Yemen and the Holy Grail

Monday, 11 June, 2018

We recently had the opportunity to taste a Yemeni coffee at Maruyama Coffee in Japan. We do not over-exaggerate when we say it was one of the best coffees we have ever tasted. This is not a story about that amazing coffee, in fact a whole book has been written on the adventures of that coffee (Port of Mokha), this takes a look back at the history of Yemeni coffee and their unconventional methods...

Yemen and The Holy Grail

by 

Natasha Freeman


History whispers that coffee has its origins in Ethiopia, but some of the best tasting coffee in the world comes from another country entirely. With 1200 years of coffee history, Yemen is home to the holy grail of coffee beans. The original Mokha. Which isn’t actually a bean, but the port from which the beans were shipped. With more than 3000 years of written history, some 1200 years of coffee production, and being the first country to cultivate coffee properly, Yemen has evolved as one of the earth’s most incredible coffee producing regions. It is home to the bean that every serious coffee connoisseur wants to taste, that aficionados and boutique roasters want to source, that importers and investors want a piece of, and that coffee lovers on the slight-up-and-up, lean forward in their chairs to talk about. Yemeni Coffee. Why is it so good? And where can we get some? Such is the start of a fascinating tale…

The Thirsty Child and the Old Soul

Coffee is traditionally known as the ‘child’ crop of agriculture, meaning it’s incredibly high maintenance. The plants need attention, they need care, maintenance, and investment. They also need water, the right amount of shade, and a ‘perfect range’ of temperatures to produce effectively. 

Except for the plants in Yemen. 

The Yemeni plant has developed ways to survive in extreme environmental conditions that no other coffee plant would. Yemen is hot, dry, and harsh. And yet, the Yemen coffee plant lives. It is true, the Yemeni plant still requires attention, and suffers under strained versions of its own unique climactic or environmental conditions (which is what caused the first drop in the availability of Yemeni coffee – similar to current circumstances in Tanzania, farmers were unable to keep up with the effects of climate change on their struggling crops and so began to replace their coffee plants with khat/qat), but the Yemeni plant is older in its ways, more practiced and wise. Where other coffee plants would perish, the Yemeni plant survives. And yet how? 
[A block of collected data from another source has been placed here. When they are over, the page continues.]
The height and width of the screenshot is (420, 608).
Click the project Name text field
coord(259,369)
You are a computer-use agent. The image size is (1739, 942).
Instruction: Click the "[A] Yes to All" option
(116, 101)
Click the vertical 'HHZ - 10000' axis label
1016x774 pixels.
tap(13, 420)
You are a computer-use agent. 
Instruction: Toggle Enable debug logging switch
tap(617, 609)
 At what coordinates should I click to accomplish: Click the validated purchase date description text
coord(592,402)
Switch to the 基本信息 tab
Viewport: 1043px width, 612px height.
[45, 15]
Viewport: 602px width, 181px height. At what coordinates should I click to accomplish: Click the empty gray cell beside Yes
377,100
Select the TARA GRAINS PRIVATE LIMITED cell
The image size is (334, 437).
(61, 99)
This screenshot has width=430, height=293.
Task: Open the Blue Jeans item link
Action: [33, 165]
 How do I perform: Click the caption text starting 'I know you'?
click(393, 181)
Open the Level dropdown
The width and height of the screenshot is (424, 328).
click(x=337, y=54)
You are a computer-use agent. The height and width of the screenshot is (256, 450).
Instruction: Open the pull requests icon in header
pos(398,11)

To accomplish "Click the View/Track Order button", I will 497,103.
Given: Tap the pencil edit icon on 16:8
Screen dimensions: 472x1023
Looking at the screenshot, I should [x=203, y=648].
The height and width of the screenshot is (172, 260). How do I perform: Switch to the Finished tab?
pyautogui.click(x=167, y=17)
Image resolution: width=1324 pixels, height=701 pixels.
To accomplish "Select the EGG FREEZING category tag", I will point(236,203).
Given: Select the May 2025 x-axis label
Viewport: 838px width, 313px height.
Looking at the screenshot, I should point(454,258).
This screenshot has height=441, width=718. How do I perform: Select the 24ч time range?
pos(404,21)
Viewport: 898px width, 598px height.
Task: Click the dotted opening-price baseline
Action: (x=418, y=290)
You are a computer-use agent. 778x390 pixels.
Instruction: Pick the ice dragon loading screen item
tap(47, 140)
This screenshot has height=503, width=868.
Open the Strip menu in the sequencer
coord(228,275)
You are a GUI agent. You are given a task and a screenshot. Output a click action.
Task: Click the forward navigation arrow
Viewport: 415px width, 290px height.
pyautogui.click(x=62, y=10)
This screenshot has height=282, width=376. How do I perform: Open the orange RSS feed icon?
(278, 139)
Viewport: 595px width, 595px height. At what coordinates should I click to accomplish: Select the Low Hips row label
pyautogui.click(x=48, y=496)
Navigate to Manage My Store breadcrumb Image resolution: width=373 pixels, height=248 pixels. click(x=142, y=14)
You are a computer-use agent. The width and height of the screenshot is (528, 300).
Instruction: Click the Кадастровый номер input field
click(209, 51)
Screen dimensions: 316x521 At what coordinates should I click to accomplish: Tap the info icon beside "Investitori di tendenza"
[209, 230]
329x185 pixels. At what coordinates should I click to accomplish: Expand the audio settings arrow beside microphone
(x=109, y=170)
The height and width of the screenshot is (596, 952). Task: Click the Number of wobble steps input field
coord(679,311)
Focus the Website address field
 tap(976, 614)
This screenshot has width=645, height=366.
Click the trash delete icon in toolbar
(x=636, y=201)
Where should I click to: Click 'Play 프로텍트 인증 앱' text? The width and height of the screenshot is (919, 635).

“Unique root systems…What we have are secluded plants sitting in one of the most drought stressed areas of the world, that have slowly adapted over time and are producing fruit under extreme conditions”, says Alessandro Craparo, research scientist and founder of Science of Coffee. The result? A plant, essentially using every last drop of energy to produce fruit. The further result?  “The most incredible, concentrated flavours,” says Craparo (who tasted Yemeni coffee at a conference in Ethiopia in 2010). “It’s as if the plant is squeezing every last little drop into getting these cherries out.” Think, the shiraz of coffee – heavy, deep, blueberry and wine tones; earthy, rich and from the word on the street, unforgettable.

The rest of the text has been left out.